Browns' McGinest tempers enthusiasm

11/23/2007
ASSOCIATED PRESS

CLEVELAND - The Cleveland Browns - participants in just one playoff game since their resurrection eight years ago - are trying to quell talk of making the postseason this year until they make it.

"It doesn't mean anything till you get there," linebacker Willie McGinest said. "We've got a lot of football left. We're a 6-4 team. It's not like we've clinched anything. We're fighting tooth and nail every week."

McGinest said coaches, as well as "guys who've been there before" are sending the message that the team isn't talking about it and isn't worried about it.

Although McGinest didn't specify just who the guys who've been there before are, receiver Joe Jurevicius and center Hank Fraley are probably joining McGinest in toeing the new party line.

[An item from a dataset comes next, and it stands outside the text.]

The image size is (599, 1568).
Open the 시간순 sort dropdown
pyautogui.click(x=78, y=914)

Those three have collectively been on 15 playoff teams and appeared in eight Super Bowls.

They know what they're talking about.

"We're just trying to play one game a week and at the end of our 16 games, we'll see what happens," McGinest said.

"You see it all the time across the league. Guys are 6-2, whatever, and they start talking playoffs and the next thing you know they lose four or five in a row and don't even make the playoffs."

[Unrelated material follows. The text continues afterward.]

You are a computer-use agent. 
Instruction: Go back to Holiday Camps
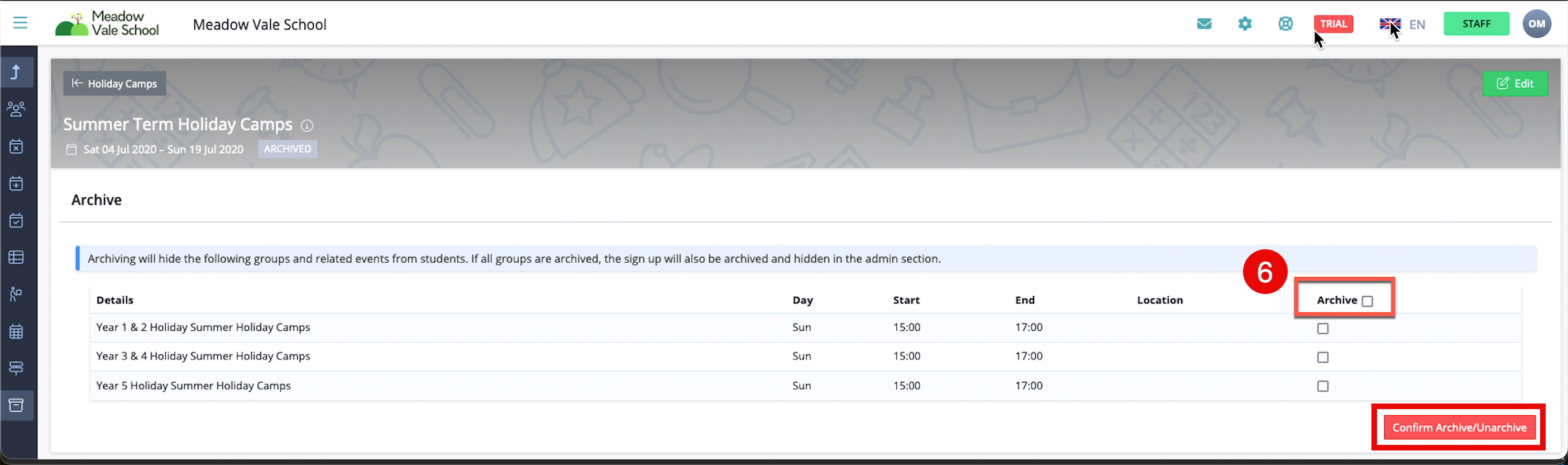(114, 83)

The two remaining captains from the 2002 playoff team, linebacker Andra Davis and kicker Phil Dawson, are just drawing from the playoff season experience.

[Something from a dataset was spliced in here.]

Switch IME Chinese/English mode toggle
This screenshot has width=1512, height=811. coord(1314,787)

Coach Romeo Crennel has been there before too.

He earned five Super Bowl championship rings as an assistant coach with the New York Giants and New England Patriots.

Crennel knows the big game for the team now is Houston on Sunday.

The Texans are 5-5 - the latest they've been at .500 since the team's inception in 2002. What they don't have is the Browns' playoff-tested players.

The Browns are 6-4, in a tie with Tennessee for the sixth seed in the AFC playoffs.

As they won't play this year, the first tiebreaker is conference record, and the next tiebreaker is best record in common games (minimum of four).

The teams will have played four common opponents by season's end - Houston, Oakland, Cincinnati and the New York Jets.

The Titans have defeated Houston once, with one left to play. They also have upcoming games against the other three.

The Browns are 1-1 against Cincinnati and Oakland, with another Cincinnati game and the Jets left to play.

This game against Houston is important not only because it is an AFC opponent, but also a common opponent with Tennessee.

McGinest knows it's a competitive league, but he isn't quieting talk of the playoffs because he doesn't have faith in his own team.

Even the good teams don't talk playoffs this early, McGinest said, pointing to New England. The leaders of the Patriots won't concede playoffs, let alone an unbeaten season.

"I think this team has matured," he said. "This team has taken a huge step toward getting better, playing together, playing with all different phases complementing each other."

Still though, "let's get there first, and then we can talk about it all day long," McGinest said.